I’ve spent the last hour preparing myself for this coming year, what I’ve been calling 20.12, by writing a personal mission statement to help guide my way on this next journey around the sun. So, as we say goodbye to 2011, I thought it’d be fitting to take a moment to reflect on the past year. Here are some of my highlights, in no particular order.

  • I completed my 200 Hour Yoga Teacher Certification and teach a weekly yoga class at YouTube.
  • I sailed the high seas with 2,000 of my closes friends on Jam Cruise.
  • I held my newly-born nephew.
  • I let go of the last remnants of things I’d been holding onto from my marriage.
  • I spent a week in Black Rock City, NV for the 20th annual Burning Man Festival
  • I traveled to Brazil, Argentina, New Orleans, Boston, Toronto, Chicago, Honduras, Mexico and New York.
  • I met Hillary.
  • I went to my second Jazz Fest in New Orleans. It was a touch classy.
  • I have identified myself as a Pantheist.
  • The High Rollers won the WAKA SF Kickball Championship.
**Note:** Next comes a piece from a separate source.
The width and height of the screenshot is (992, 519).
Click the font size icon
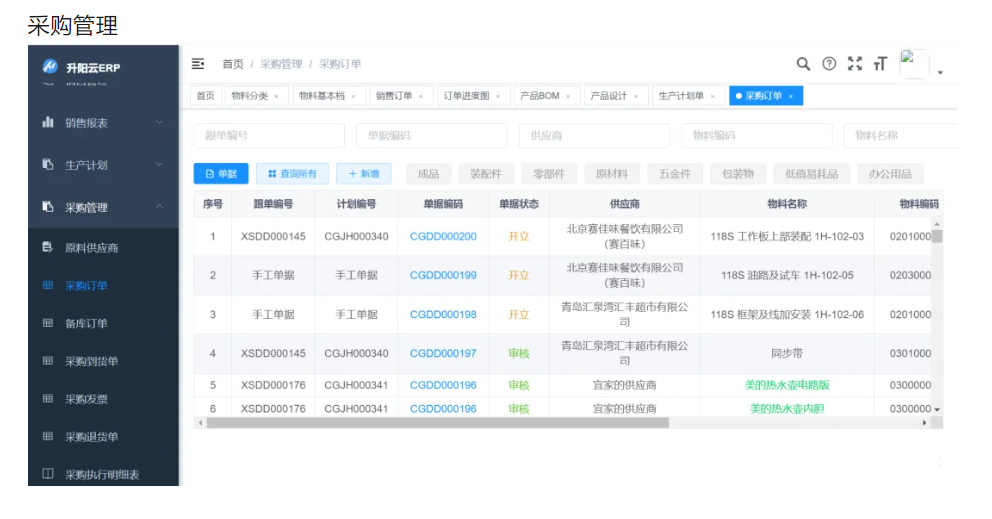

Thank you for a wonderful year, 2011. I look forward to enjoying everything that 20.12 has to offer. Happy New Year, Ethernet!

Not this year, Passover

I’ve tried and I’ve given up. I don’t like it, but more than the challenge the frustration has gotten to me. Trying to find Matzo in San Francisco is ridiculous. I went to four different grocery stores — all of them are sold out of pretty much all of their passover goods except for matzo meal. I am continually offered matzo meal, as if this is some kind of consolation — it’s not.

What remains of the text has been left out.